**What is being asked**
Copy the passage of the Auckland blackout article below word for word, between "Local officials have" and "no longer operate.", inclusive.

**Exercise text**
No power in New Zealand's largest city

By Peter Symonds
26 February 1998

An extensive and lengthy power blackout has hit Auckland, the largest city in New Zealand, often hailed as a "model" of economic deregulation. For five days, electricity has been virtually cut off to the city's central business district.

The business center was thrown into chaos when a sub-contractor accidentally severed the last of four major power cables supplying the area on February 20. Three other cables had failed over the previous month. Only a limited stand-by cable now provides power to the city's two main hospitals and other emergency services.

Officials admit that the blackout may last for up to three weeks. Pandemonium has been created in central Auckland, where over 50,000 people work in hundreds of shops and offices. Emergency services have urged people to stay out of the central business district, but a number of businesses have insisted on remaining open, some with limited power supplies from portable generators. Overheated diesel generators have caused at least four fires.

Some 6,000 residents have been advised to move out until power is restored. Neither the government nor the electricity company, Mercury Energy, have offered them assistance. People with nowhere else to go have been forced to use emergency shelters set up by the Auckland City Council in school halls.

Local officials have warned of major health risks in the event of a breakdown of water and sewerage supplies. Extra garbage services have been scheduled to cope with the rotting food thrown away by restaurants, shops and residents whose refrigeration systems no longer operate.

While residents and workers have received little help, police patrols have been greatly boosted to protect banks and businesses left without alarms or security systems. City authorities have not declared a civil emergency, but the national government of Prime Minister Jenny Shipley has put army troops on alert.

Auckland University and the city's polytechnic, due to reopen this week after the summer holiday, have told 24,000 students and staff to stay away. Port of Auckland authorities have turned away incoming ships and sent thousands of refrigerated containers with perishable exports such as butter and meat to other ports.

Mercury Energy chairman Jim Macaulay has attempted to mystify the electricity collapse. "It's the most incredible, freakish bad luck you could ever imagine," he said.

**Data below**
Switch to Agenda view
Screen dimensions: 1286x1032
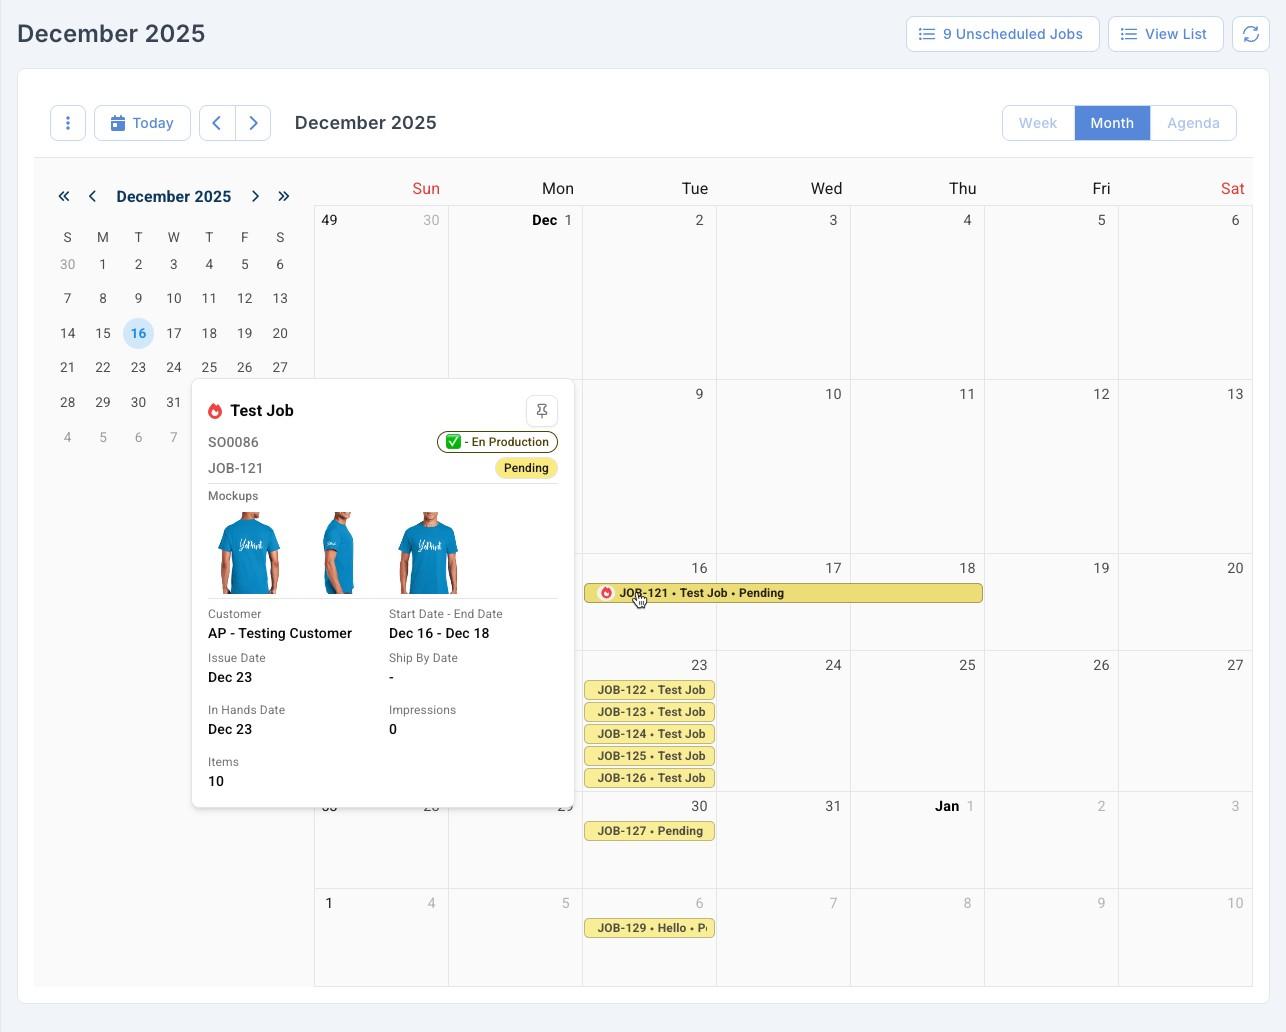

**Response area**
Local officials have warned of major health risks in the event of a breakdown of water and sewerage supplies. Extra garbage services have been scheduled to cope with the rotting food thrown away by restaurants, shops and residents whose refrigeration systems no longer operate.